Inmates are especially vulnerable to overdose death because they are forced into withdrawal while incarcerated. Jailhouse withdrawal, and the associated risks, is a well-known problem, but one that has been tough to address. One way to reduce the risk of overdose deaths in jails and following release is to provide Suboxone (buprenorphine and naloxone) or Subutex (pure buprenorphine and much less expensive that suboxone or other brand names) treatment to inmates. The misuse of this life-saving drug would be impossible if administered by medical staff under supervision. Every inmate in withdrawal would eagerly agree to take the medication. (A patient recently told me that he witnessed 50 inmates undergoing withdrawal at a local county jail.)

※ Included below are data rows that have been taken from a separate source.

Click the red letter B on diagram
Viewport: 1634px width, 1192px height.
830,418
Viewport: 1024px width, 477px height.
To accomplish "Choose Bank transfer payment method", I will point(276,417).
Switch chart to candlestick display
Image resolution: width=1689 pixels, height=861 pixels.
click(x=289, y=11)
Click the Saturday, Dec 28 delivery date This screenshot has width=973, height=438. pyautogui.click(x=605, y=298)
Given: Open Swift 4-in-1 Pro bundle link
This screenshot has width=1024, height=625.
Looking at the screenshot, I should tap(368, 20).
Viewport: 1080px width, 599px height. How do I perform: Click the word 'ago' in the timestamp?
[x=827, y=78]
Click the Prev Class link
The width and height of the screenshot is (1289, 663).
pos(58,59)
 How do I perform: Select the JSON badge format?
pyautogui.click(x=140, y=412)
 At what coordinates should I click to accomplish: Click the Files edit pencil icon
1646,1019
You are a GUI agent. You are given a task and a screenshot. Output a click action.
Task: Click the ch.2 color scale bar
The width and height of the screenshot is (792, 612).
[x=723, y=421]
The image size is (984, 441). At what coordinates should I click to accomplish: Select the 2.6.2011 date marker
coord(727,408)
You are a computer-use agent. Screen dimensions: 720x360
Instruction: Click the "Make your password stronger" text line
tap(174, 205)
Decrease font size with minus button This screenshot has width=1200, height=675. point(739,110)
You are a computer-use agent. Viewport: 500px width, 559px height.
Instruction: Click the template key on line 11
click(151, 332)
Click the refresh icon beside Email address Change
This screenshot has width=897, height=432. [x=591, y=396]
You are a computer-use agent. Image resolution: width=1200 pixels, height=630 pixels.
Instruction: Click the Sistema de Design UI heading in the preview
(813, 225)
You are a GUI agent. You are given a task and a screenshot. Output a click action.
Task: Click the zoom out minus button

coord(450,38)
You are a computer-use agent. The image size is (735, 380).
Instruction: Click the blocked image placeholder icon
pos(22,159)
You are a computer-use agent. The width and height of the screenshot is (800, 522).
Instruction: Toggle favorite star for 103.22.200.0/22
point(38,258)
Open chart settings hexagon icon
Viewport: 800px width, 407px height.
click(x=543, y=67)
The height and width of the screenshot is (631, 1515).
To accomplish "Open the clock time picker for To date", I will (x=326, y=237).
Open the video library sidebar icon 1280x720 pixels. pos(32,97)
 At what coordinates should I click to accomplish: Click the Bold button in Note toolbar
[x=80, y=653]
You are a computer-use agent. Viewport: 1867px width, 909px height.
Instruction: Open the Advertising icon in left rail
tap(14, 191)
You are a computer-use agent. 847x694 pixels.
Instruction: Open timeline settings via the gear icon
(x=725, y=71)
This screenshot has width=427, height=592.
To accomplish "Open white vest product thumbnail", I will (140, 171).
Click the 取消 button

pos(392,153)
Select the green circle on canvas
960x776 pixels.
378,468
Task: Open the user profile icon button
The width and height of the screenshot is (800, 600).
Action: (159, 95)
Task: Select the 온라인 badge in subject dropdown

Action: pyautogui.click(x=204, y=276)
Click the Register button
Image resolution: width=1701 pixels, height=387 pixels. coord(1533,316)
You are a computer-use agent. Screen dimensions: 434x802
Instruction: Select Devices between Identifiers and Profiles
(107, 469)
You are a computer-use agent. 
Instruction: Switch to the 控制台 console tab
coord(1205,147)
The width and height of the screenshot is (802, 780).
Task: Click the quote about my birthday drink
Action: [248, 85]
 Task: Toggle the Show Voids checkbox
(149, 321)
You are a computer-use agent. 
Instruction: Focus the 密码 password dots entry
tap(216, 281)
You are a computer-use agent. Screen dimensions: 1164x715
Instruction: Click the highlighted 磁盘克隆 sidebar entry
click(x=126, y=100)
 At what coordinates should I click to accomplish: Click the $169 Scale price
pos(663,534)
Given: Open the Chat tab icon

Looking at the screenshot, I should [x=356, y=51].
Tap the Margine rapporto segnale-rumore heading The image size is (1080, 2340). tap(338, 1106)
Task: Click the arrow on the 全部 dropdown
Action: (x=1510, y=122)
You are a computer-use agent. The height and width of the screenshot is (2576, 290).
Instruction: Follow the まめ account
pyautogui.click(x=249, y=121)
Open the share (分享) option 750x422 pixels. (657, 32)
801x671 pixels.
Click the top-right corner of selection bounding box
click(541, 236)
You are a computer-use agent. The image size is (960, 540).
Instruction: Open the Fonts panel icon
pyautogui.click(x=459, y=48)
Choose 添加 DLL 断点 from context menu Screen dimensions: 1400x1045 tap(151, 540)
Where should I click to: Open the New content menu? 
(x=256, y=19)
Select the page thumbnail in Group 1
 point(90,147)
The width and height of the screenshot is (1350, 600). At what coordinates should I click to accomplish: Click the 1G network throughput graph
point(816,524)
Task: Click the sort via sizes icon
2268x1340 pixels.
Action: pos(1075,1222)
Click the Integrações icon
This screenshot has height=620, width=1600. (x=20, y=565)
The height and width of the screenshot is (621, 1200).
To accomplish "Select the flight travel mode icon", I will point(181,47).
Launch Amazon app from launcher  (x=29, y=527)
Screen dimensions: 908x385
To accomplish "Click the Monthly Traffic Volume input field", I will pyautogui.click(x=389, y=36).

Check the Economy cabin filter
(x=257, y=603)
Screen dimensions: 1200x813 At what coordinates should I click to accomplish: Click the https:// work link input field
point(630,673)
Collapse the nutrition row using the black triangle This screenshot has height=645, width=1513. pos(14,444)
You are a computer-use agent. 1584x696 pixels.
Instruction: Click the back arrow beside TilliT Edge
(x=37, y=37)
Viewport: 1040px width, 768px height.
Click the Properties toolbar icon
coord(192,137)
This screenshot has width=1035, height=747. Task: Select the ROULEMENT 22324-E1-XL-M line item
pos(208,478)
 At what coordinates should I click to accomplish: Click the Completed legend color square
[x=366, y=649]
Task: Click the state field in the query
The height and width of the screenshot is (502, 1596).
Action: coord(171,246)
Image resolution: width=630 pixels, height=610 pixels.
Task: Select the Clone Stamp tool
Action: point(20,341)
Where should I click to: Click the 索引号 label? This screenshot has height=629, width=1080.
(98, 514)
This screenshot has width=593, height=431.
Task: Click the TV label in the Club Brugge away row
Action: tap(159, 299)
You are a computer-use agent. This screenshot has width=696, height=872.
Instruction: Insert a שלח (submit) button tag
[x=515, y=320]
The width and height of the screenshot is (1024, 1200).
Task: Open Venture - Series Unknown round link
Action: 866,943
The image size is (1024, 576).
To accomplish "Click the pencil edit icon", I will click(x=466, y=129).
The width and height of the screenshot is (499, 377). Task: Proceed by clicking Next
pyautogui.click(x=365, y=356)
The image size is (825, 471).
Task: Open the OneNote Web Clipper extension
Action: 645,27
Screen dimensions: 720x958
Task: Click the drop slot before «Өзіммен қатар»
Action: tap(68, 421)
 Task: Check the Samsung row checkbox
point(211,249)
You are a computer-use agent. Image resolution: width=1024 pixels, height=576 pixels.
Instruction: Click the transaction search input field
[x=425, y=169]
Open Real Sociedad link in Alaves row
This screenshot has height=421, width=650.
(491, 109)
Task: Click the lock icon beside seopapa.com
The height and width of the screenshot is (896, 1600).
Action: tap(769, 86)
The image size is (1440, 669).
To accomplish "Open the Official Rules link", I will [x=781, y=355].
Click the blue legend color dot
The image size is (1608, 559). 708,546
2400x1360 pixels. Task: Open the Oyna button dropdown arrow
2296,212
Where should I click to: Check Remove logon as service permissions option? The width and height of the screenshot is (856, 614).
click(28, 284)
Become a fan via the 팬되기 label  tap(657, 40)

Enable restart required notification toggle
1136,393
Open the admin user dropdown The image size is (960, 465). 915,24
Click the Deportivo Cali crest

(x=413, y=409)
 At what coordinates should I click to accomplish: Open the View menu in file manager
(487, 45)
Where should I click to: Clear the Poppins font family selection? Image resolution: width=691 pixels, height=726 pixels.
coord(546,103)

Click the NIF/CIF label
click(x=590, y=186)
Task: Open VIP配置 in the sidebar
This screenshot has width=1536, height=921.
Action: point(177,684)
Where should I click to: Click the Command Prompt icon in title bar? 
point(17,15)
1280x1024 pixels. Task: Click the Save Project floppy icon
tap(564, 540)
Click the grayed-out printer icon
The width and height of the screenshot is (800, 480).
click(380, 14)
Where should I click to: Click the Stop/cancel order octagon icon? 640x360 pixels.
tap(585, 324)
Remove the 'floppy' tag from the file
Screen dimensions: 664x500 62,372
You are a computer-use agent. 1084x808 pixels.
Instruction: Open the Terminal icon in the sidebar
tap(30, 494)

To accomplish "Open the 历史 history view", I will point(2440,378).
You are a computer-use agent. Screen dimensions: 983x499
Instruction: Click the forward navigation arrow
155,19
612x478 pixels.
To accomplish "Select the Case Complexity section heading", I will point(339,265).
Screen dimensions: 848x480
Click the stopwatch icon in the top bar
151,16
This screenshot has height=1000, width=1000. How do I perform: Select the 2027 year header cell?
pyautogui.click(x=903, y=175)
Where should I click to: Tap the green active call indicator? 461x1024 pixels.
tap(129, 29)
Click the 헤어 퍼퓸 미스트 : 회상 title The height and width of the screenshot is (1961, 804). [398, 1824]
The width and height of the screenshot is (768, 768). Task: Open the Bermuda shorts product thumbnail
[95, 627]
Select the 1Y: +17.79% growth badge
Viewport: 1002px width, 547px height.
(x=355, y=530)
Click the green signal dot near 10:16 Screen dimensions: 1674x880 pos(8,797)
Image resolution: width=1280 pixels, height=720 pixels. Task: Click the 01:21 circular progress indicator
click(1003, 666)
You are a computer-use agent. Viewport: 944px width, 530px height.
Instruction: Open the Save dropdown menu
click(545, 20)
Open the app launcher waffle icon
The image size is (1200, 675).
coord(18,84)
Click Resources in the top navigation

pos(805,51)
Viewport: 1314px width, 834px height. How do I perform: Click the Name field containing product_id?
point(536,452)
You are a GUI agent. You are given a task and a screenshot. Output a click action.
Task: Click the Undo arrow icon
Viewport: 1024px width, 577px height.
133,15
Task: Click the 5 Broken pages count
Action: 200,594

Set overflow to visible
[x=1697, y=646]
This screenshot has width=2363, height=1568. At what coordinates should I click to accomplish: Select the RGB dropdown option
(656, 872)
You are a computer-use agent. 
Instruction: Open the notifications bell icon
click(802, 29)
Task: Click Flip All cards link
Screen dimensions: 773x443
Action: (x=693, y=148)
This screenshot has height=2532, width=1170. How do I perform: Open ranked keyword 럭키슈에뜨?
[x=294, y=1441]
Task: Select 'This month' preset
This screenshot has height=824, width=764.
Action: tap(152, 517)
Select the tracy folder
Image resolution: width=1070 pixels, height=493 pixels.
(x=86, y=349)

When going through withdrawal, all an addict thinks about is the craving for the drug. Getting treatment is not even on their radar. Addicts who benefit from withdrawal-easing drugs are more receptive to treatment programs and are better able to focus on the benefits of being clean. Once they get a taste of what life can be like without drug dependency, they are more apt to follow-through and get long-term help when they are released from jail. Yes, there will be those who receive buprenorphine treatment and do not seek further therapy once out of jail, but at least their chances of dying from an overdose have been greatly reduced. They will not have experienced forced withdrawal with subsequent lowered tolerance to street drugs, which would raise the risk of overdose.

Without question, there are issues with this recommendation to have jails provide Subutex. It would add cost to county budgets ($3 per pill). However, if overdose deaths are reduced and more addicts are restored to healthy, productive lives, the cost savings incurred by other parts of local and state budgets will be enormous. Trickle down benefits would extend to cities and towns who would see less involvement by police and first responders to overdose situations; crime – which goes hand in hand with addiction in many cases – could also decline as fewer addicts need to feed their habits. Even more important, the pain and suffering of family members will be greatly reduced as fewer addicts die. And, we would all agree that lowered use of the medical examiner’s office would be a great accomplishment.

Dr. David Schopick

Dr. David Schopick is a board-certified psychiatrist in private practice in Portsmouth who has been serving patients in the Greater Seacoast area for more than 25 years.